§ PROBLEM TO SOLVE
Would you please reproduce all the entries word for word, minus the pictures?

┌──

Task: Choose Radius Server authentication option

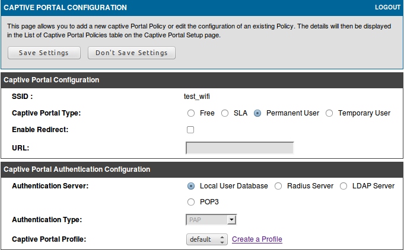Action: (278, 186)
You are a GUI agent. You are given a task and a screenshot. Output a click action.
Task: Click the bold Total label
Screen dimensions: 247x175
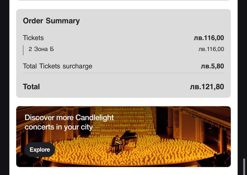(31, 87)
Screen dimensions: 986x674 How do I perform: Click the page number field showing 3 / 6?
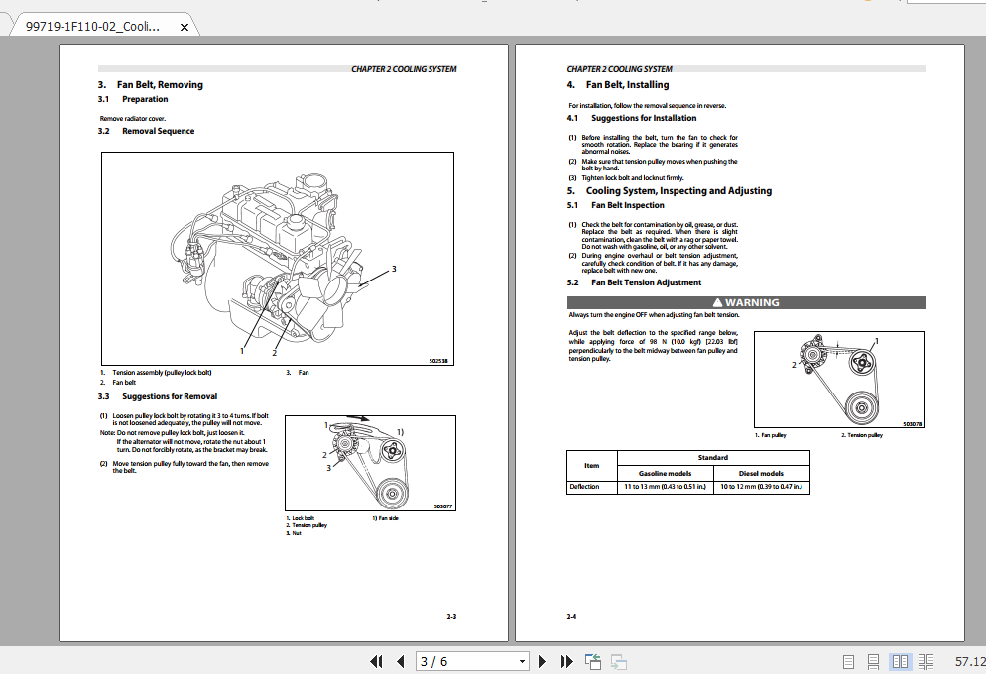[x=466, y=661]
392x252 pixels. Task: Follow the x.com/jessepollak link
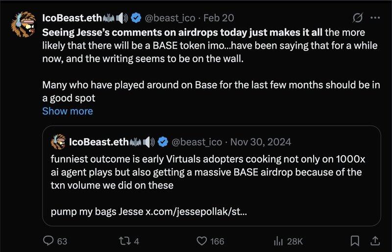coord(196,211)
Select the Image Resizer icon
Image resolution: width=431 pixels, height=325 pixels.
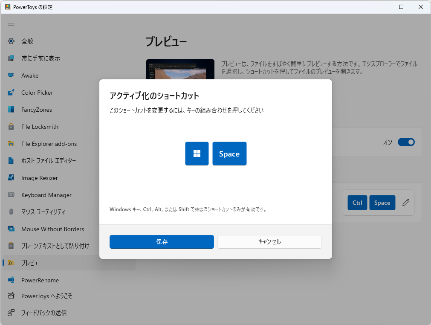coord(11,178)
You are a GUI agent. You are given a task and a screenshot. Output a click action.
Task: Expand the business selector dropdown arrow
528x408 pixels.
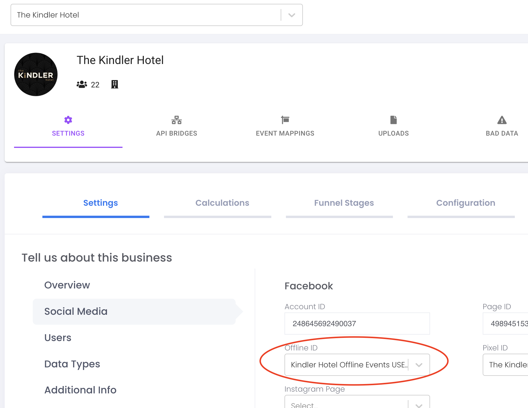click(x=291, y=15)
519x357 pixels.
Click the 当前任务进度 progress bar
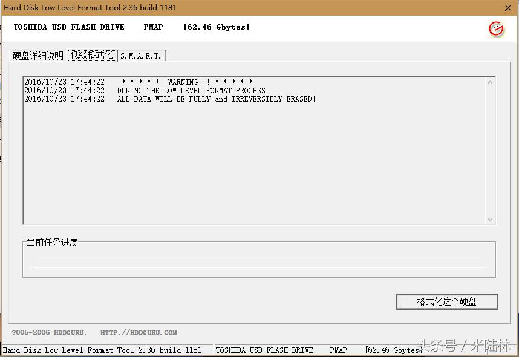tap(259, 262)
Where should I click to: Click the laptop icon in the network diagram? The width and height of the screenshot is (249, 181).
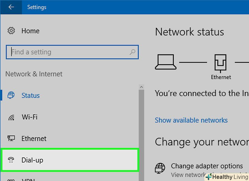166,62
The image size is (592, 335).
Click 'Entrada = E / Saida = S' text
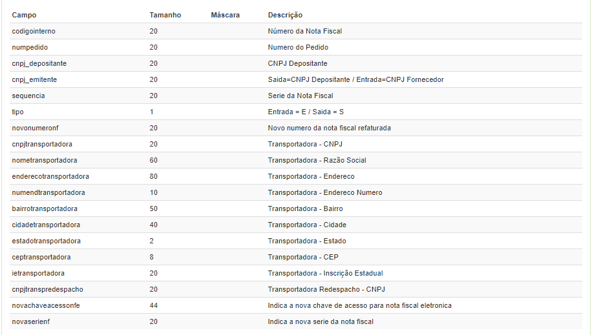(306, 112)
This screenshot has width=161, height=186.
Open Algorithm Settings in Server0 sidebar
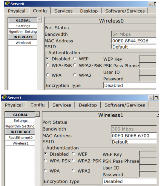pos(23,32)
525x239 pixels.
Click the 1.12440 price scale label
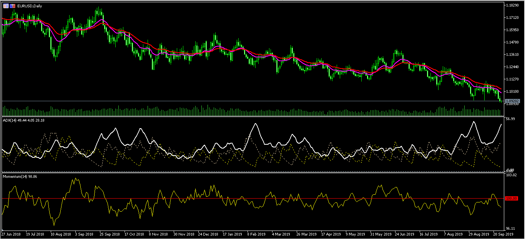(513, 67)
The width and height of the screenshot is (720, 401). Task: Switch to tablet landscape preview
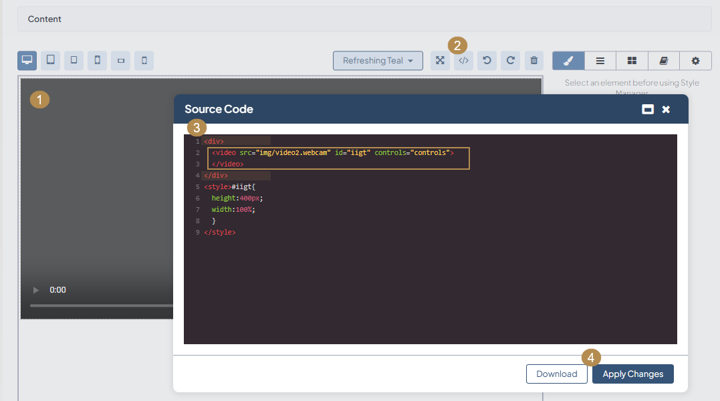coord(51,60)
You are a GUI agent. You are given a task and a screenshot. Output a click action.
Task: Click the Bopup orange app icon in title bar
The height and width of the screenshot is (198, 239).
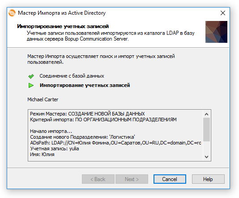click(x=12, y=13)
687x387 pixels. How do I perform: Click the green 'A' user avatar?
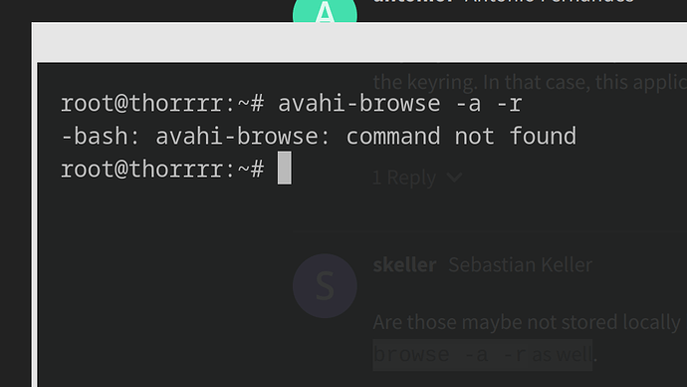pos(325,11)
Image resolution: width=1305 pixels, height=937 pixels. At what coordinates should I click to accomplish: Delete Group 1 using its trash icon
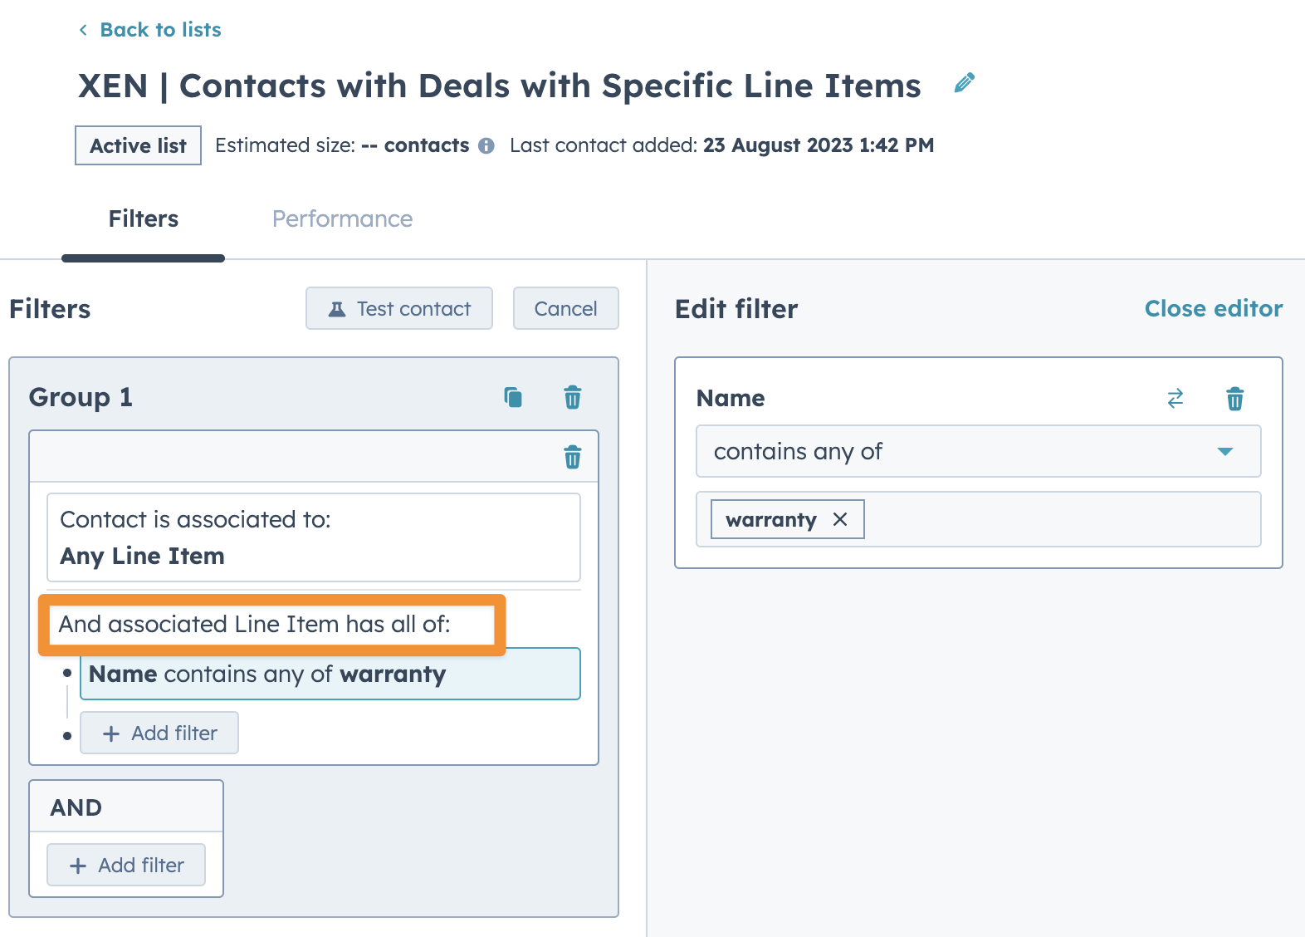[572, 398]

└──

§ WRITTEN SOLUTION
Task: Choose Radius Server authentication option

Action: (278, 186)
You are a GUI agent. You are given a task and a screenshot. Output a click action.
Task: Click the bold Total label
Screen dimensions: 247x175
(31, 87)
Screen dimensions: 986x674 How do I perform: Click the page number field showing 3 / 6?
[x=466, y=661]
392x252 pixels. Task: Follow the x.com/jessepollak link
coord(196,211)
Select the Image Resizer icon
Image resolution: width=431 pixels, height=325 pixels.
coord(11,178)
You are a GUI agent. You are given a task and a screenshot. Output a click action.
Task: Expand the business selector dropdown arrow
528x408 pixels.
click(x=291, y=15)
519x357 pixels.
Click the 当前任务进度 progress bar
tap(259, 262)
Where should I click to: Click the laptop icon in the network diagram? The width and height of the screenshot is (249, 181).
166,62
The image size is (592, 335).
Click 'Entrada = E / Saida = S' text
(306, 112)
This screenshot has width=161, height=186.
Open Algorithm Settings in Server0 sidebar
pos(23,32)
525x239 pixels.
Click the 1.12440 price scale label
(513, 67)
The width and height of the screenshot is (720, 401). Task: Switch to tablet landscape preview
coord(51,60)
You are a GUI agent. You are given a task and a screenshot. Output a click action.
Task: Click the Bopup orange app icon in title bar
The height and width of the screenshot is (198, 239).
click(x=12, y=13)
687x387 pixels. How do I perform: Click the green 'A' user avatar?
pos(325,11)
Image resolution: width=1305 pixels, height=937 pixels. At what coordinates should I click to accomplish: Delete Group 1 using its trash icon
[572, 398]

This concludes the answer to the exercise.